Here are excerpts from the Q&A:
On what the proposal would deliver to Georgians:
“Georgians are going to benefit in a tremendous way, mostly because it’s going to create jobs that Georgians want and need. It is going to improve, update, upgrade and create better transportation and better infrastructure for Georgia. It’s going to improve the quality of life for people in terms of their home life. It’s going to contribute billions of dollars so that the elderly and disabled have the care that they need. And it’s also an investment in America’s future — an investment in research and development and innovation. And Georgia has been a great example of an innovation hub, and this is about continuing to support that.”
On some examples of Georgia-specific projects that might get funded:
“I’ve heard countless stories in both urban and rural communities about deteriorating schoolhouses. And this will be about upgrading schoolhouses, so many of our children, especially in public schools who we tell to not drink the water out of the fountain like you and I did when we were kids, because that water is toxic. ... Look at veterans hospitals, which are deteriorating across the country. We owe our veterans so much more, and that’s some of the work that Georgians will see.”
Vice President Kamala Harris speaks Wednesday at a virtual meeting with outside national security experts in her ceremonial office at the Eisenhower Executive Office Building in the White House complex in Washington. (AP Photo/Carolyn Kaster)
Credit: Carolyn Kaster
Credit: Carolyn Kaster
“Broadband — a big issue in Georgia and in all communities. And again, something that COVID highlighted. We have got a lot of work to do to make sure all Americans have access to basic utilities like broadband, so that our kids can do their homework, so our small businesses can push their products, so that people can receive health care through telemedicine. Basic things like that.
“For all of those Georgians who want to participate in the building of infrastructure — plumbers, electricians, pipe fitters — this will not only support their work but also support the extraordinary work around apprenticeship programs so that we can build up America’s workforce.
“These are built around jobs that are not minimum-wage jobs. These are jobs that we intend are going to be paying $30, $40, $50 an hour. These are highly skilled jobs. And the American Jobs Plan is going to create the support around building those skills, around the apprenticeship programs in particular that a lot of our building trades unions offer.”

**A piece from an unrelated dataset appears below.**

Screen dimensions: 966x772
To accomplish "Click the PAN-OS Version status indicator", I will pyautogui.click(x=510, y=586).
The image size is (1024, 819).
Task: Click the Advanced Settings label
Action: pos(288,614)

On the wide-ranging definition of “infrastructure” under the proposal:
“Let’s look at it this way: The way that we think about infrastructure is the things that we need in place to get to work, to take care of our kids, the apparatus that supports working families. In a state like Georgia, there are a whole lot of folks who cannot afford to live where they work, so they’re on those roads and bridges, sometimes for hours. We want to make sure that they don’t have to get on those roads and bridges and then get flat tires because they’re so dilapidated. … That’s the kind of infrastructure that allows working families to go to work.
“Let’s talk about the other kind of infrastructure that allows working families to go to work: caregivers. The pandemic highlighted that a working family with kids cannot go to work unless there is someone taking care of their children — during the day, depending on the age, and after school. And let’s talk about all those folks who are in what we call the sandwich generation. They are raising kids and also taking care of their parents.
“Let’s talk about people with disabilities. We do not talk enough about that whole population of Americans, people with disabilities who deserve to have the kind of care they need to be functional and to participate in society. So that’s all about infrastructure. I call it human infrastructure, but it’s infrastructure. You can’t go to work or do the basics without that stuff. … It’s all about the infrastructure that is required to live, those things that are necessary for us to actually function, that we take for granted often.”